Alors que le nombre de cas de rougeole continue de grimper au Maroc, le retour dans les écoles après les vacances rend encore plus urgent l’impératif de retrouver la couverture vaccinale optimale pour cerner la maladie. Mais à elle seule, la campagne de vaccination volontaire et de rattrapage ne suffit pas. Médecin et chercheur en politiques et systèmes de santé, Dr Tayeb Hamdi souligne en effet qu’«après une dizaine de jours où les écoles ont été vides, l’épidémie ralentira pour deux ou trois semaines, avant de reprendre à cause du faible niveau d’immunité collective».
A ce titre, le spécialiste rappelle que «la rougeole est une maladie très contagieuse, grave, mais, fort heureusement, évitable», d’où l’importance de rétablir la couverture vaccinale minimale de 95%. Tout en insistant sur ce point, ainsi que sur la prévention, Dr Hamdi alerte sur la situation comme signe évocateur de ce qu’il en est pour les autres maladies infantiles mortelles, dans un pays érigé pourtant comme «leader mondial de la vaccination des enfants contre les maladies cibles» depuis des années.
Intervenir au niveau médical et territorial
Parmi les mesures à prendre, le médecin n’éloigne pas «l’instauration de l’obligation vaccinale contre les maladies infantiles meurtrières et dont les vaccins ont montré leur très hauts degrés d’efficacité et de sécurité». En effet, il insiste que la transmission de ces virus doit tout autant être freinée dans le contexte actuel, afin de sauver des vies, mais aussi de ne pas accentuer l’accumulation des gestions de crise simultanées.
Pour cette raison, Dr Hamdi estime que les mesures actuelles contre la propagation de la rougeole sont «importantes, nécessaires, incontournables et vitales, mais encore insuffisantes». Le spécialiste préconise ainsi que le suivi soit planifié dans une vision sur le moyen et le long terme à même d’anticiper l’évolution de la situation actuelle ou celles à venir. A cet effet, il recommande de «maintenir le taux de couverture dans le temps», avec «le renforcement de la vaccination des enfants suivant le calendrier vaccinal et non pas se contenter des campagnes de rattrapage».
Dr Hamdi alerte par ailleurs que la baisse du taux de vaccination ne concerne pas uniquement la rougeole. «Les autres éléments du calendrier vaccinal sont certainement en dessous des taux de protection», d’où le risque de voir resurgir diverses maladies que l’on pense maîtrisées, comme la coqueluche, la diphtérie, la poliomyélite et autres.

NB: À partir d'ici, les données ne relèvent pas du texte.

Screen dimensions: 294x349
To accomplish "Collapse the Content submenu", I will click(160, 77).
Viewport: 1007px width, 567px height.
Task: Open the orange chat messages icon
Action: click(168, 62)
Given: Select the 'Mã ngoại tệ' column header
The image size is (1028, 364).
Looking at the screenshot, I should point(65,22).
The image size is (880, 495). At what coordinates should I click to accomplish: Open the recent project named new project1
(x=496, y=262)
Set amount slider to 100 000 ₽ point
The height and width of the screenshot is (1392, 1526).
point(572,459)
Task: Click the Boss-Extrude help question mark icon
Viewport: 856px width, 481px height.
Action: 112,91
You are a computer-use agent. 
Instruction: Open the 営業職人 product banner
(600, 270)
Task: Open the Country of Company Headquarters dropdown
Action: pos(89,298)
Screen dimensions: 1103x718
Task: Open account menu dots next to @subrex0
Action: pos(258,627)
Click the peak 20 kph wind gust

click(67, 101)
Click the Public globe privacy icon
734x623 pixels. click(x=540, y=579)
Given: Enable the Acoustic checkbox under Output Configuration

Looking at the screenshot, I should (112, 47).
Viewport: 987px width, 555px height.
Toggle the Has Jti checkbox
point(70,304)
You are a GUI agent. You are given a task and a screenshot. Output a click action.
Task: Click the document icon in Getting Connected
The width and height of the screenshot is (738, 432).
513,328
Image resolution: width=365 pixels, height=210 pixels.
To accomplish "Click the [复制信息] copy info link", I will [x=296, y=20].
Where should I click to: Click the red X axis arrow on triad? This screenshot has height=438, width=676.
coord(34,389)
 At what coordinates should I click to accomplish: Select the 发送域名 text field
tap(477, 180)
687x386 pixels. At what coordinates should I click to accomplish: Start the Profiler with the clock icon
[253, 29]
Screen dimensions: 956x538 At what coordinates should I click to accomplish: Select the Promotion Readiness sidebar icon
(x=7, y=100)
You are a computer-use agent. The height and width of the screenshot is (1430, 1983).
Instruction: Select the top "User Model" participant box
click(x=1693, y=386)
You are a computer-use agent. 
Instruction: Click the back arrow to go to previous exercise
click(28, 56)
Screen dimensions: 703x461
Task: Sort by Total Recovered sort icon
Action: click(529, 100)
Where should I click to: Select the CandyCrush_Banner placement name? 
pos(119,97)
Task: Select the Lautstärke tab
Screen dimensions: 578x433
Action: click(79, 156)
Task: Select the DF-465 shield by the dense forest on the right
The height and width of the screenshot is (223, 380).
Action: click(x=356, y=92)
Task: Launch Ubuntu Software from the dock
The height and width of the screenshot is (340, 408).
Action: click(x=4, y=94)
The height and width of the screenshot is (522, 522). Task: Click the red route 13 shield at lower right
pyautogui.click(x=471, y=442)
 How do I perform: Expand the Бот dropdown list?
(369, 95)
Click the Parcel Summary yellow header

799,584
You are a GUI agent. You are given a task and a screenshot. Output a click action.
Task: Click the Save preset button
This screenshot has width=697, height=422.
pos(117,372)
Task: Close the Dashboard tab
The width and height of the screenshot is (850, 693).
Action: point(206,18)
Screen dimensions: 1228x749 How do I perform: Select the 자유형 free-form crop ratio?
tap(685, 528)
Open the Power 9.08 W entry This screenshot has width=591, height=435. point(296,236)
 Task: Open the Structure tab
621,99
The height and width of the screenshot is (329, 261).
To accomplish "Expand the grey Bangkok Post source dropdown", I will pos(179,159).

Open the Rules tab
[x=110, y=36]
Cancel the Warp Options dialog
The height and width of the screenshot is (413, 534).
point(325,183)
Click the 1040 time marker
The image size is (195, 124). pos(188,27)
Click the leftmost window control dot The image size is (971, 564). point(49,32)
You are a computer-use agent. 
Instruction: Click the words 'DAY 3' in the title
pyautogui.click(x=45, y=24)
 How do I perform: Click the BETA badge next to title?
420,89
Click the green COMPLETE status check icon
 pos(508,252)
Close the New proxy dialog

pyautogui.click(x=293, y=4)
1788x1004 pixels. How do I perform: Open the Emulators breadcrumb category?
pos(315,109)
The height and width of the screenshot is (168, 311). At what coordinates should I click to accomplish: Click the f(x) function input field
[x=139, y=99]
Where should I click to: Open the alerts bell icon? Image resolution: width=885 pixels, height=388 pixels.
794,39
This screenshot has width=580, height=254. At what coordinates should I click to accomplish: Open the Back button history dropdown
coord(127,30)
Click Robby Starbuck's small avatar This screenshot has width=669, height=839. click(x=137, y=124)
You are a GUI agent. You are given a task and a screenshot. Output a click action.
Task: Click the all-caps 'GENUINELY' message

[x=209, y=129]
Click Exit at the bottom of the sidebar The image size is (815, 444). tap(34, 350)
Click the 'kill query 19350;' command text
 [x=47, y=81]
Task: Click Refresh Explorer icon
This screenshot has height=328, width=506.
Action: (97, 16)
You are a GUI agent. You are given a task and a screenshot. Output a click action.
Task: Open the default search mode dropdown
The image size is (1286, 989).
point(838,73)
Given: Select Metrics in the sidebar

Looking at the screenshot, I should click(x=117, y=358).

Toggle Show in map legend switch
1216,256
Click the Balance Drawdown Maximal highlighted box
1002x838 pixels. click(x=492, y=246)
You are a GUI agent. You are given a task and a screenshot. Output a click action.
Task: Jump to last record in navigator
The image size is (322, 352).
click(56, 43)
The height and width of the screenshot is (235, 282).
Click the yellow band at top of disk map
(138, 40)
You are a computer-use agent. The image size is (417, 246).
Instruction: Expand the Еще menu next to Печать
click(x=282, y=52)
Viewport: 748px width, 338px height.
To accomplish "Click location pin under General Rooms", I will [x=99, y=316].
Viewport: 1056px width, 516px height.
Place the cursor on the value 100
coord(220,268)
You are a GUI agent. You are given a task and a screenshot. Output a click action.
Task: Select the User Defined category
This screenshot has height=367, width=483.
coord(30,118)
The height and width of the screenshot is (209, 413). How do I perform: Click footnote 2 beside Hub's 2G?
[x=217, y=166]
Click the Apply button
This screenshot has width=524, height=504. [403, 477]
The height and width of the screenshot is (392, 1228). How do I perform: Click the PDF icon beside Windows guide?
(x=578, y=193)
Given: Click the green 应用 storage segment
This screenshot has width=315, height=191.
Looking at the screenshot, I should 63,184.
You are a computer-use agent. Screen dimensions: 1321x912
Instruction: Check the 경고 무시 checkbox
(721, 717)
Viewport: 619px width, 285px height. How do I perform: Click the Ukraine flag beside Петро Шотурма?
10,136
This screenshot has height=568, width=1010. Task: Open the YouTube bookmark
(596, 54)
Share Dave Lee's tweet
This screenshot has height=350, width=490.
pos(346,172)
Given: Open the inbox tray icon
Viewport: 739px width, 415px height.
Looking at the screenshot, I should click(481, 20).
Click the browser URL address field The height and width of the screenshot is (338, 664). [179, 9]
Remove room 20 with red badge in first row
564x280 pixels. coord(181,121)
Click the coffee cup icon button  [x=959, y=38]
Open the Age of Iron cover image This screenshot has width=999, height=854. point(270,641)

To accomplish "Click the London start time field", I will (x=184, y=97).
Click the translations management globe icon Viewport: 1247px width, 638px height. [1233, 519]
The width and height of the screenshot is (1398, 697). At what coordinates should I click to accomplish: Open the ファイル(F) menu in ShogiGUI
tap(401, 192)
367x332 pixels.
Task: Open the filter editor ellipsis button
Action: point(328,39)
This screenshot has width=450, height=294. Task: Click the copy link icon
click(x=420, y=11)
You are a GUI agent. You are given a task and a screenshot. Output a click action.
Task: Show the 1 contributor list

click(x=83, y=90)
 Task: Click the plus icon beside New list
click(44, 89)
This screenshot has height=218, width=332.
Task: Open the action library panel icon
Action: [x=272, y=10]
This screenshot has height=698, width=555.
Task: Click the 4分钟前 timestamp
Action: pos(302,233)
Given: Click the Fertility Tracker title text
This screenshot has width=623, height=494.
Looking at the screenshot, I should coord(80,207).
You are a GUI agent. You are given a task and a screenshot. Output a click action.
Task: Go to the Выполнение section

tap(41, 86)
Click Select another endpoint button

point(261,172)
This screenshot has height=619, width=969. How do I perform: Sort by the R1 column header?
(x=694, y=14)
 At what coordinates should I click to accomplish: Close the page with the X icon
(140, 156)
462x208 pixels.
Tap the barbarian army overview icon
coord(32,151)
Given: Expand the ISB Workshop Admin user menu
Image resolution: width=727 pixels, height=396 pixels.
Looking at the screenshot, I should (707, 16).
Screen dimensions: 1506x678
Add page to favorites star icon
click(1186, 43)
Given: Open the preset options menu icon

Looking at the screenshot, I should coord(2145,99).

En réponse à l’hésitation vaccinale, observée mondialement encore plus après la crise sanitaire de 2020, le praticien recommande notamment une sensibilisation orientée vers les adultes nés après 1980 pour les faire vacciner s’ils ne le sont pas complètement et s’ils n’ont jamais attrapé la rougeole, «surtout parmi les groupes à risque».
Des enquêtes sur la gestion de la vaccination pour comprendre
Au-delà de ces actions de santé publique sur le terrain, que Dr Hamdi préconise d’ancrer dans une logique de coordination territoriale, le médecin estime que la sensibilisation pour le retour à une couverture vaccinale optimale ne serait réussie et maintenue sans comprendre les causes ayant conduit en amont à la propagation de l’épidémie.
A cet effet, il souligne la nécessité de mener «des enquêtes et des audits au sein du ministère de la Santé et de la protection sociale», afin de «comprendre ce qui s’est passé toutes ces dernières années». Il s’agit, selon le médecin, de se pencher sur l’impact de la pandémie de Covid-19 et de l’hésitation vaccinale des parents, mais d’enquêter aussi sur «le relâchement de l’offre vaccinale de la part des services concernés et des professionnels de santé».
Le spécialiste indique que cette tendance a été observée au Maroc, dans un contexte de «pénurie des ressources humaines, de grèves et d’arrêts de travail répétitifs, de manque de motivation», entre plusieurs facteurs décisifs. «Une enquête pour comprendre ce qui s’est passé, rattraper la situation et éviter qu’elle se reproduise à l’avenir» est la clé pour passer le cap, estime Dr Hamdi.
Dans le même sens, le spécialiste interpelle sur l’importance d’identifier les «causes du relâchement de la surveillance épidémiologique des maladies infantiles», lequel a «laissé apparaître des cas de rougeole à large échelle, sans que la recrudescence ne soit détectée à temps».
Il reste à mettre en lumière, également, «comment les taux de vaccination ont descendu aussi bas sans que le suivi des taux de vaccination à l’échelle des régions et au niveau national n’ait pu donner l’alerte» avant que cette propagation ne donne lieu à l’épidémie actuelle.